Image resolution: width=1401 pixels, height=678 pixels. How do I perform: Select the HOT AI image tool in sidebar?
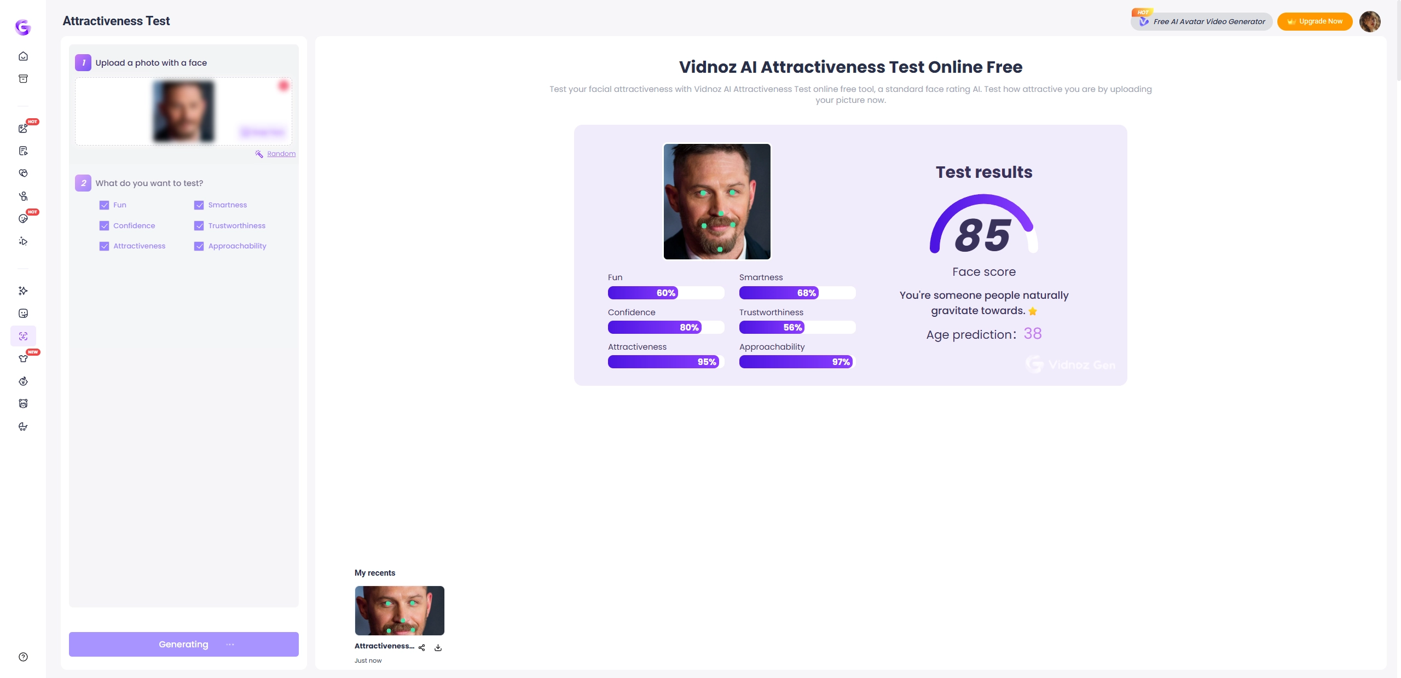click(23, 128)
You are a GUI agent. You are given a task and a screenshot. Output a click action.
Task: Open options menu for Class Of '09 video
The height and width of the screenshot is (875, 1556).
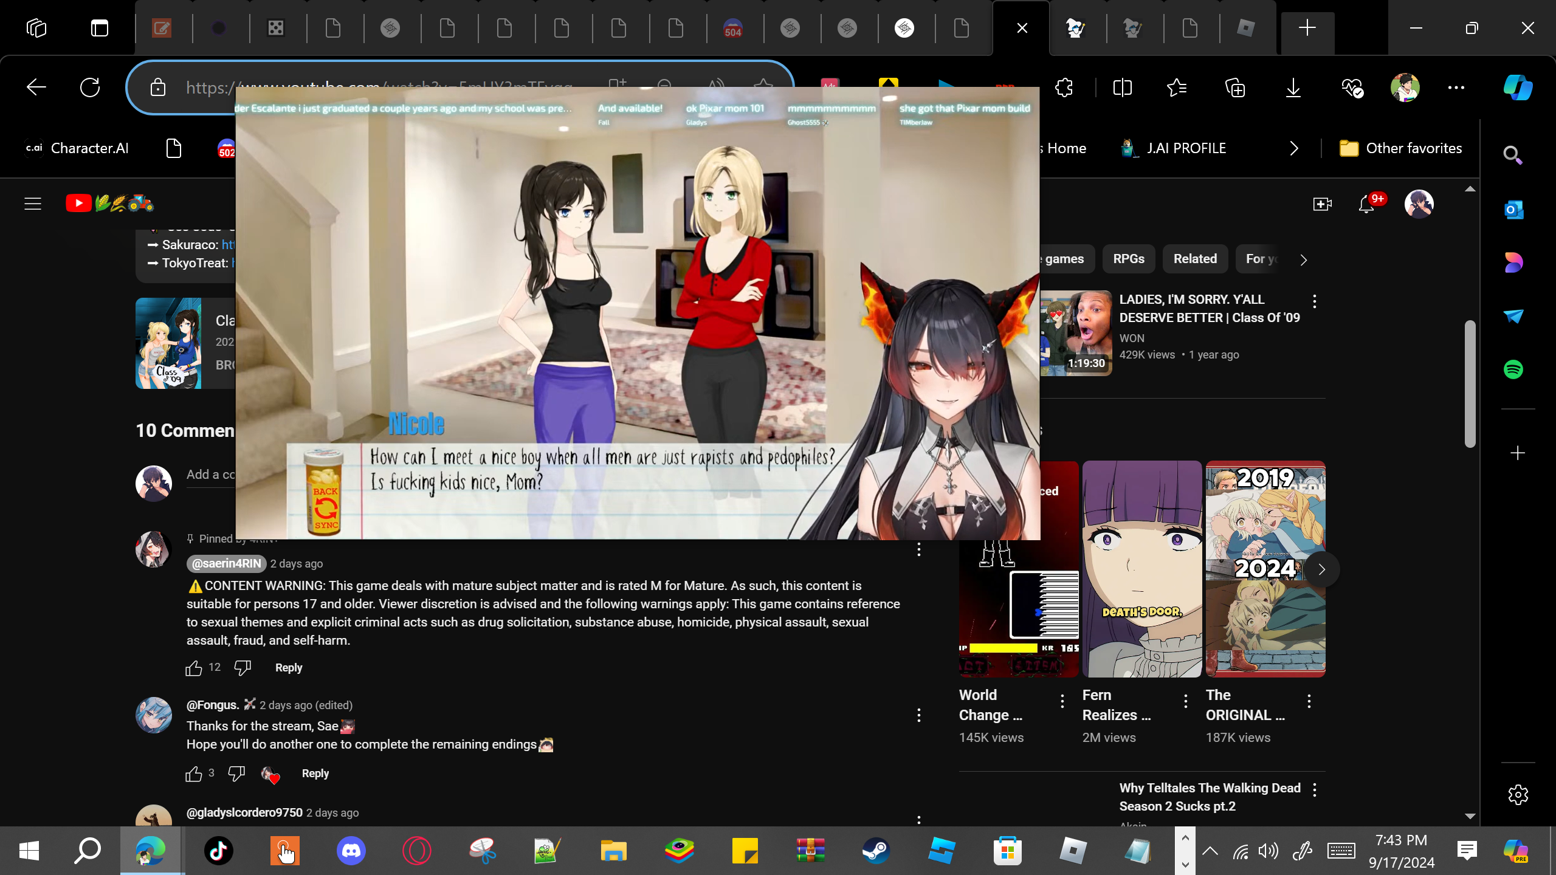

### Problem
Could you write the entries out again exactly, without their pictures?

### Finished task
Image resolution: width=1401 pixels, height=678 pixels. How do I perform: Select the HOT AI image tool in sidebar?
click(23, 128)
You are a GUI agent. You are given a task and a screenshot. Output a click action.
Task: Open options menu for Class Of '09 video
The height and width of the screenshot is (875, 1556).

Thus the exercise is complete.